Apollo loaned the project $165 million in November, 2014. In its 2015 annual report to investors, it said the floating-rate mortgage would be paid off by May, 2018. The loan was extended last year with a new maturity date of September, 2020. At the end of last year, Apollo reclassified the loan as “impaired” with a “loss likely.” Liberty Center is paying interest only on its debt, according to Apollo’s filings with the Securities and Exchange Commission.

“We think there are strategies to certainly increase the occupancy,” Rothstein told investors. "We think there are other strategies vis-à-vis the size of the parcel and what you may or may not be able to do with outparcels or other strategies to continue to add value to the site. But in terms of the sort of analysis we go through on a quarterly basis, from a pure sort of books and records perspective, it was the appropriate time to take a reserve.”

After the loan was extended last year, Apollo forced a change in management. In September, the project’s developer, Columbus-based Steiner + Associates, ceded control of the retail portion of Liberty Center to Jones Lang LaSalle, a commercial real estate firm that declined to comment.
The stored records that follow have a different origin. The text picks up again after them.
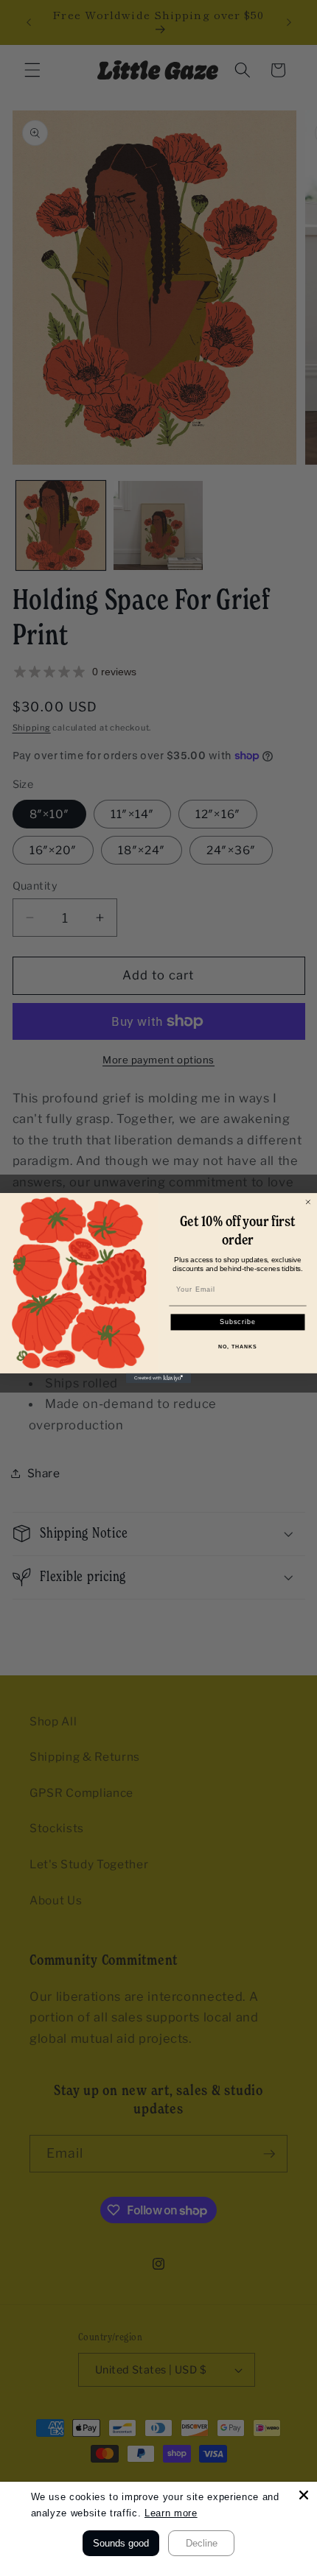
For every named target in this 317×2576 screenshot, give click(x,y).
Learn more (171, 2513)
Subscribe (238, 1321)
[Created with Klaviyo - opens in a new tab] (158, 1378)
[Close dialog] (308, 1201)
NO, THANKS (237, 1346)
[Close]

Since then, The Gap and Charlotte Russe have announced store closures at Liberty Center. An indoor skydiving attraction announced in December, 2017 is now under construction, with an opening expected in late spring.

In January, Vice President Giorgio Karras told the Journal News JLL was negotiating a lease for a new-to-market, family entertainment attraction that would fill 40,000 square feet in the Foundry section of Liberty Center. He also said JLL was negotiating a lease for a retail tenant to replace The Gap.